Uploaded with ImageShack.us


----------



## Gmanx (May 10, 2010)

If you can remove him from the others he might stand a chance,one of my reds had a hole in his stomach so when he ate food it would come straight back out. I removed him from the others and after a month he was alot better,never gained his normal shape back but still ok


----------



## Piranha_man (Jan 29, 2005)

Looks fatal to me man...


----------



## BRUNER247 (Jun 2, 2010)

Damn that suks! Don't look good for the lil dude. He probably be supper for his tankmates. Might as well let em finish the job.IMO


----------



## 02stampede (Jul 20, 2010)

Thanks for the replies. I put him in a different tank with salt and warmer temps.
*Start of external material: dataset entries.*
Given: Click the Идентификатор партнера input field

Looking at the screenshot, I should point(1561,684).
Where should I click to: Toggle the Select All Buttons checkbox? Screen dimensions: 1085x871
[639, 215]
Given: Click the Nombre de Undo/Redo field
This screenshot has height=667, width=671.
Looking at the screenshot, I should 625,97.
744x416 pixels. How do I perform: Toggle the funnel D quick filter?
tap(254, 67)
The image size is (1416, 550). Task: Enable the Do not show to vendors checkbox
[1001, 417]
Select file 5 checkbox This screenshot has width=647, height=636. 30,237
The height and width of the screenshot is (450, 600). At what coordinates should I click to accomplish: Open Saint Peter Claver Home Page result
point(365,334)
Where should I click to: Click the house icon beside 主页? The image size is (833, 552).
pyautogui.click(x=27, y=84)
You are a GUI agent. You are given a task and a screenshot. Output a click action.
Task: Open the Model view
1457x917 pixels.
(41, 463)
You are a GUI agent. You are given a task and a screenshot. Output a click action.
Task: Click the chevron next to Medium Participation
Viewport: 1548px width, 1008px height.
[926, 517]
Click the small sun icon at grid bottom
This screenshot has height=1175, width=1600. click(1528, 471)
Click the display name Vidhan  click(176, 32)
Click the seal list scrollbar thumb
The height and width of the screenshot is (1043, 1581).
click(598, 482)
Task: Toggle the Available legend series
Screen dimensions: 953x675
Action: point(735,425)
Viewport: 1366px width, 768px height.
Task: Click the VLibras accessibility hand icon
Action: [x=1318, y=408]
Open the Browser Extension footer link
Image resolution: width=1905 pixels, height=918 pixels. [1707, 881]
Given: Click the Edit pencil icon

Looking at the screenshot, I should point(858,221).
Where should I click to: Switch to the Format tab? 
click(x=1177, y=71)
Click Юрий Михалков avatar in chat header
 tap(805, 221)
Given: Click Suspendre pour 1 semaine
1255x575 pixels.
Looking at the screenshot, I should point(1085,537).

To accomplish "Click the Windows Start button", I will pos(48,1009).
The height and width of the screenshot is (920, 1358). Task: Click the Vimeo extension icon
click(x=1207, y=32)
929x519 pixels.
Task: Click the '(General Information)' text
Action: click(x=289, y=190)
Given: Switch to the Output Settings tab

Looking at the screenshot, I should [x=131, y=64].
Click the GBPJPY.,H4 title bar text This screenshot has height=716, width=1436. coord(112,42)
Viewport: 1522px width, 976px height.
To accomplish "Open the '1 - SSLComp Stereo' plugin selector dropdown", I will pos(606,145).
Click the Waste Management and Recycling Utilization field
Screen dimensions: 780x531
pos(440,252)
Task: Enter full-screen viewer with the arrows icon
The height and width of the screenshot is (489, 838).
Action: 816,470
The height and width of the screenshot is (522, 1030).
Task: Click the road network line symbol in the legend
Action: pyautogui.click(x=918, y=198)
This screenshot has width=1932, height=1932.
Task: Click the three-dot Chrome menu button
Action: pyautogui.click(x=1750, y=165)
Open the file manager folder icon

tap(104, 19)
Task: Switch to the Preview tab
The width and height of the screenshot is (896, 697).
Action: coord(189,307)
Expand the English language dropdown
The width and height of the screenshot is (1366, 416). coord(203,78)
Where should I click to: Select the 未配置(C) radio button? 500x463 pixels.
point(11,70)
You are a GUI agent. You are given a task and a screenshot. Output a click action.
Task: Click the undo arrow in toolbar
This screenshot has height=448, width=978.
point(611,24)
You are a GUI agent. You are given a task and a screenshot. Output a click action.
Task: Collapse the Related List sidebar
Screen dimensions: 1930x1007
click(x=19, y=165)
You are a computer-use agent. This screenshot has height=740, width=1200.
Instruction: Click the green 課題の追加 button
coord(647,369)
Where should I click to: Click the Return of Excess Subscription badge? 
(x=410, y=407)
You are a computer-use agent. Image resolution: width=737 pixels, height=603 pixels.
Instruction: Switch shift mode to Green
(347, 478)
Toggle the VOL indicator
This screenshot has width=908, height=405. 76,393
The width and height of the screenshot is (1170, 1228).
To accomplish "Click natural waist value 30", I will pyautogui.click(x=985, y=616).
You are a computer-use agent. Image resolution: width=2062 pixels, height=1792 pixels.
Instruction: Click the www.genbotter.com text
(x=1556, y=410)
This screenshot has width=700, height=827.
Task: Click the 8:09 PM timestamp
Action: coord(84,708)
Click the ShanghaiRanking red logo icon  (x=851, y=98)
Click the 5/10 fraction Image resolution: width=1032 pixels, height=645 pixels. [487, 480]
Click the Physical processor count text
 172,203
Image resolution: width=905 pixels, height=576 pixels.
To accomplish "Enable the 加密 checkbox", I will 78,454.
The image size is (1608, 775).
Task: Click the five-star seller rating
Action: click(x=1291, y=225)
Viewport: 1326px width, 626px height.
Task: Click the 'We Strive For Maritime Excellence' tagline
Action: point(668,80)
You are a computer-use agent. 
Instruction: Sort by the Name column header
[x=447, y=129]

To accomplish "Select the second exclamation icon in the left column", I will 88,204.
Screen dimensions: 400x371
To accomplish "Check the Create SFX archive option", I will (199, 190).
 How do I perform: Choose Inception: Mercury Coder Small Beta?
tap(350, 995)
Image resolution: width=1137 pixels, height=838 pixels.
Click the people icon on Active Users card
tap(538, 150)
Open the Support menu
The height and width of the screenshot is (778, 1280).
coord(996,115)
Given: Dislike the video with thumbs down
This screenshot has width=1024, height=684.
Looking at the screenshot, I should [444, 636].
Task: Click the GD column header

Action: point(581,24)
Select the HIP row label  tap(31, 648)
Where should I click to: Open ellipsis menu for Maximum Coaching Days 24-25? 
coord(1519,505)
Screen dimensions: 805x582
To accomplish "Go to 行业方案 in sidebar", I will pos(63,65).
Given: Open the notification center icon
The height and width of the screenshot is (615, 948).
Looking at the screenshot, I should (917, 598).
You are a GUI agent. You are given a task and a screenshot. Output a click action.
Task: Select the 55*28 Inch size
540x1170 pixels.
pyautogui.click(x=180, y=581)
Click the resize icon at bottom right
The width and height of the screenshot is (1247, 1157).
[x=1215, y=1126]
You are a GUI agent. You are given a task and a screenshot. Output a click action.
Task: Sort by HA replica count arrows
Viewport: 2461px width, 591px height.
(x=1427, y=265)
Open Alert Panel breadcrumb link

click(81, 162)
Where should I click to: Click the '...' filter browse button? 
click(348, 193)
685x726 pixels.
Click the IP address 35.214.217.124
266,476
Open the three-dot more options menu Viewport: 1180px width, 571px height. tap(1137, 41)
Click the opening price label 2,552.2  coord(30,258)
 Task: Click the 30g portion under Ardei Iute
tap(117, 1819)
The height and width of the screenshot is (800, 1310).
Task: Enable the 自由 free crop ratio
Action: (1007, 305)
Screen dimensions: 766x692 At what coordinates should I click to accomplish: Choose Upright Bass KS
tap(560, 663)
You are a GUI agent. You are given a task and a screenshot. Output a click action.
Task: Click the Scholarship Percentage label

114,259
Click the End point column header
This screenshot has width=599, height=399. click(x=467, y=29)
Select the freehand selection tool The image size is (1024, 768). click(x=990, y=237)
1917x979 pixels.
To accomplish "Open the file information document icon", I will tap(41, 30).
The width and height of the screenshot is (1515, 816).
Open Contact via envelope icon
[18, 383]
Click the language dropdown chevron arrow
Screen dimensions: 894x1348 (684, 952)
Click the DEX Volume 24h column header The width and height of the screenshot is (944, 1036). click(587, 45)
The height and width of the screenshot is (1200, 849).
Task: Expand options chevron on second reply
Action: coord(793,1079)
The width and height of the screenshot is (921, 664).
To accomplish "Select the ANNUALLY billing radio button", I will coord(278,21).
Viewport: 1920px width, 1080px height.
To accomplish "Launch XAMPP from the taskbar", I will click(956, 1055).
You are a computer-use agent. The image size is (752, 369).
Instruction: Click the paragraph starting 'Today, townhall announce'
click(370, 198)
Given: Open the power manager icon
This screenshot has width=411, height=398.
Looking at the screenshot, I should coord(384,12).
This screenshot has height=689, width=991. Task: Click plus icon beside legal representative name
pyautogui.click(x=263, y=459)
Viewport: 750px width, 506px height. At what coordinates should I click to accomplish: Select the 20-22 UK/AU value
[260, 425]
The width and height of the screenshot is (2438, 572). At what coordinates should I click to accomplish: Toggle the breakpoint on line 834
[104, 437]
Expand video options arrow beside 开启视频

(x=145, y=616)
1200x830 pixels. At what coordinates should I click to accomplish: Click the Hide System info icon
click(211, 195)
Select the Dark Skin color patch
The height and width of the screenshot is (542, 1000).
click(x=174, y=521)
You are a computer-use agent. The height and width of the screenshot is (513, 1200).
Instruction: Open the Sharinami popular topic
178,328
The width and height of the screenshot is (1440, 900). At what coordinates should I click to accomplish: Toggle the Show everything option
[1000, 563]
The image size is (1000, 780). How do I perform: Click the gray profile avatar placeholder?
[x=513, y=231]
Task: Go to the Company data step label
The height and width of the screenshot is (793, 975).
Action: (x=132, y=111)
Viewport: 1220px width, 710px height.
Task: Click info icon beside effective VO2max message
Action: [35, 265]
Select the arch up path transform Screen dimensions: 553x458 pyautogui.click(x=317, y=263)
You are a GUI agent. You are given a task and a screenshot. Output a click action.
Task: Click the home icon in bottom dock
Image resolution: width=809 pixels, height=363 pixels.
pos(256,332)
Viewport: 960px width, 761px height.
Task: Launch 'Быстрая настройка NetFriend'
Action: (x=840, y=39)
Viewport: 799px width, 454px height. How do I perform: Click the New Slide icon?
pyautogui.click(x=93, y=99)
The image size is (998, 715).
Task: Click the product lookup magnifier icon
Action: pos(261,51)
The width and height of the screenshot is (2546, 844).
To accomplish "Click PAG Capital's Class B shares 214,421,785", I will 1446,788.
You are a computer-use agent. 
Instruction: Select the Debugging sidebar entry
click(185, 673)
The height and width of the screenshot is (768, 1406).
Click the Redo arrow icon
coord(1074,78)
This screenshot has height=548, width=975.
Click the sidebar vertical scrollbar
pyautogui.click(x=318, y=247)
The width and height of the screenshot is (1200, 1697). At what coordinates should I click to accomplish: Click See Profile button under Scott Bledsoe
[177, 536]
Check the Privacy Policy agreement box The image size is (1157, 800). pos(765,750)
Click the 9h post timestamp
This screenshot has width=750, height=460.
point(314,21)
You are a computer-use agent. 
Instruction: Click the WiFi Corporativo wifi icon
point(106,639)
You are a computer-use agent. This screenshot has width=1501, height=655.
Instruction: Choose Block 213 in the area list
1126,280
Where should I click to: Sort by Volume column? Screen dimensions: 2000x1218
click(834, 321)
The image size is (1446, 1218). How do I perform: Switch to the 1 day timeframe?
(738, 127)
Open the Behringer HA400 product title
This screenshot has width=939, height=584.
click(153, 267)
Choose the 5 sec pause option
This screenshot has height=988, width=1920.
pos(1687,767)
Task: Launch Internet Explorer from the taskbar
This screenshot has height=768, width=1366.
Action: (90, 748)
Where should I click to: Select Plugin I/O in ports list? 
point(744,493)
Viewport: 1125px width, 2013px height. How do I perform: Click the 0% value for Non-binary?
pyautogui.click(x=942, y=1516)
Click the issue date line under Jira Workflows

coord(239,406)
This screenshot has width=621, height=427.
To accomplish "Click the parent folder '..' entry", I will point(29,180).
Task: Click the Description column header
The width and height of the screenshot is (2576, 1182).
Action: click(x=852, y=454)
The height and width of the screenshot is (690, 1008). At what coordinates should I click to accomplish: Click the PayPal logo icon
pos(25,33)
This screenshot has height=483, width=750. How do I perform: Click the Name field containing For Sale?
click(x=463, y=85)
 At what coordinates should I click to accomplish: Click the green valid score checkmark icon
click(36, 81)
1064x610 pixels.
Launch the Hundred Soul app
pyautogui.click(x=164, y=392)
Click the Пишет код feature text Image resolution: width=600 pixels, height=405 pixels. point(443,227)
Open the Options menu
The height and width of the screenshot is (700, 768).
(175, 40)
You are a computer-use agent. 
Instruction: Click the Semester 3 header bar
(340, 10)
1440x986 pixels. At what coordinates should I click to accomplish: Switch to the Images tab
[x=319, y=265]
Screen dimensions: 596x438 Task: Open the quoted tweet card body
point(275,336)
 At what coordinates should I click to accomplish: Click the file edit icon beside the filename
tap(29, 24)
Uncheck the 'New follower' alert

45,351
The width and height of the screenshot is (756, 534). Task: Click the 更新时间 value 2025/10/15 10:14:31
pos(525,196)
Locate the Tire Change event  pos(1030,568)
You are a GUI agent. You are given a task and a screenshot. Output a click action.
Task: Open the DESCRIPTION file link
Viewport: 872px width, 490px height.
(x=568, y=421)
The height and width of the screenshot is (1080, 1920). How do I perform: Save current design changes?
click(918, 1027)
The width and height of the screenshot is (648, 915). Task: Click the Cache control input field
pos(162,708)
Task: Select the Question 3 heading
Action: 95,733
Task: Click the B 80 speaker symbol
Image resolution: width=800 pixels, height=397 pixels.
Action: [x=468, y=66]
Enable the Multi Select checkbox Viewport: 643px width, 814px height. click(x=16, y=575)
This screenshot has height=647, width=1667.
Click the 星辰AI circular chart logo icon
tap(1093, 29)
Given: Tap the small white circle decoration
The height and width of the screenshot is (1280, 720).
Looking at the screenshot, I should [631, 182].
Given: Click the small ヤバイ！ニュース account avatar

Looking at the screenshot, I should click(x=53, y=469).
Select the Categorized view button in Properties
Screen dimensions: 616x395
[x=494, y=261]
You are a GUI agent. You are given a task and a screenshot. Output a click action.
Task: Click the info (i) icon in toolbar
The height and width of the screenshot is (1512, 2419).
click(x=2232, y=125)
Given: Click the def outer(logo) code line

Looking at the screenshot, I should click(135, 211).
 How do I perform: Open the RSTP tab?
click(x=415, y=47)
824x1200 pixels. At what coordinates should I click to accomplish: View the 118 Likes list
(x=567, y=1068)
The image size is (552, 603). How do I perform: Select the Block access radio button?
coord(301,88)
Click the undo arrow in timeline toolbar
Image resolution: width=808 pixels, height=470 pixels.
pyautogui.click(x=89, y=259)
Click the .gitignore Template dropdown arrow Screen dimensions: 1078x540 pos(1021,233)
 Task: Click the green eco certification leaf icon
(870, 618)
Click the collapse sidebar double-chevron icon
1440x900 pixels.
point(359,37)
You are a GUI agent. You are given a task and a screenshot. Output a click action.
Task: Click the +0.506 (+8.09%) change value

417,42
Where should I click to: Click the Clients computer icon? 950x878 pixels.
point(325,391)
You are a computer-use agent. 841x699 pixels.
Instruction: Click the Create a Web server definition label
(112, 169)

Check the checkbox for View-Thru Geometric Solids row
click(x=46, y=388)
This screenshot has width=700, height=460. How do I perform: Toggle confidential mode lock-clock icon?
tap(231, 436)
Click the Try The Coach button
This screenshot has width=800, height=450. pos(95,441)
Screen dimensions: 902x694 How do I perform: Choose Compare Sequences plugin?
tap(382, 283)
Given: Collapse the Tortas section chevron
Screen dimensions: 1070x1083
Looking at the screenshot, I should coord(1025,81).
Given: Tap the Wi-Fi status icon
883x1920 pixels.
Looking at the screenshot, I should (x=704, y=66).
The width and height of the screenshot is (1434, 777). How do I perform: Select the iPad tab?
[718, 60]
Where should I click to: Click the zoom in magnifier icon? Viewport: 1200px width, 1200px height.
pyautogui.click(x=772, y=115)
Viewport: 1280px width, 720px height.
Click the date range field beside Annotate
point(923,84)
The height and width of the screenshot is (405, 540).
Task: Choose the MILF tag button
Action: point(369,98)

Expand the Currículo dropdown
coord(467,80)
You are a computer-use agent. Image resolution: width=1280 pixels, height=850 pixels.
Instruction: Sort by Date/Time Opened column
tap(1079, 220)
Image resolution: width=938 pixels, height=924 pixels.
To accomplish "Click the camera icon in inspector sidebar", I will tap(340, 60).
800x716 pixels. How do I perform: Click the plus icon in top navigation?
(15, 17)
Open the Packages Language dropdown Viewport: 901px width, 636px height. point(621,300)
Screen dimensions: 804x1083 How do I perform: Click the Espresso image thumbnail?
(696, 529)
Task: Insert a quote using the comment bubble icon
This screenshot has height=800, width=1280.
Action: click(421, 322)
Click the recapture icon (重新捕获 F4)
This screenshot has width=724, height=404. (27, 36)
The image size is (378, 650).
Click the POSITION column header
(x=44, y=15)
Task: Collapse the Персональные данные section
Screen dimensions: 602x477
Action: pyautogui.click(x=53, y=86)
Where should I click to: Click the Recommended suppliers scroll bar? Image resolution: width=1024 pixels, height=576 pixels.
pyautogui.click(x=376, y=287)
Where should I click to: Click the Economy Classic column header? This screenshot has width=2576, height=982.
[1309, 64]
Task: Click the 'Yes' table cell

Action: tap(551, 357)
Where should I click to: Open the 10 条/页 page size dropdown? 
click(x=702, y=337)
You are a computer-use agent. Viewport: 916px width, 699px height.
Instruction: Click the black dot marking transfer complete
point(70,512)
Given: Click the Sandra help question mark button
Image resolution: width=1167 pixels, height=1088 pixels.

Im just gonna see if he pulls through it..


----------



## 02stampede (Jul 20, 2010)

Well, I woke up this morning and he was gone..


----------



## Piranha_man (Jan 29, 2005)

"Gone" as in "dead" or as in "eaten?"


----------



## Murphy18 (Oct 17, 2008)

I'm really sorry to hear about your loss.


----------



## XXXXXX (Sep 16, 2010)

Sorry for your loss.... Nice looking fella.


----------



## 02stampede (Jul 20, 2010)

Piranha_man said:


> "Gone" as in "dead" or as in "eaten?"


Gone as in dead. I had him in a quarantine tank.


----------



## Domelotta (Apr 25, 2007)

sorry for your loss man.


----------



## wisco_pygo (Dec 9, 2009)

sad to see another one go to the big amazon in the sky


----------



## Trigga (Jul 1, 2006)

happens in every shoal man dont feel too down.. it sucks but its totally natural


----------



## T-wag (May 21, 2009)

man he looked nice too =[


----------



## 02stampede (Jul 20, 2010)

Thanks fellas, The crazy thing is that this was the biggest one I had. A little over 4 inches. Also, it was the most aggressive and bullied the others quite a bit. I guess they got tired of being threatened and took him down..


----------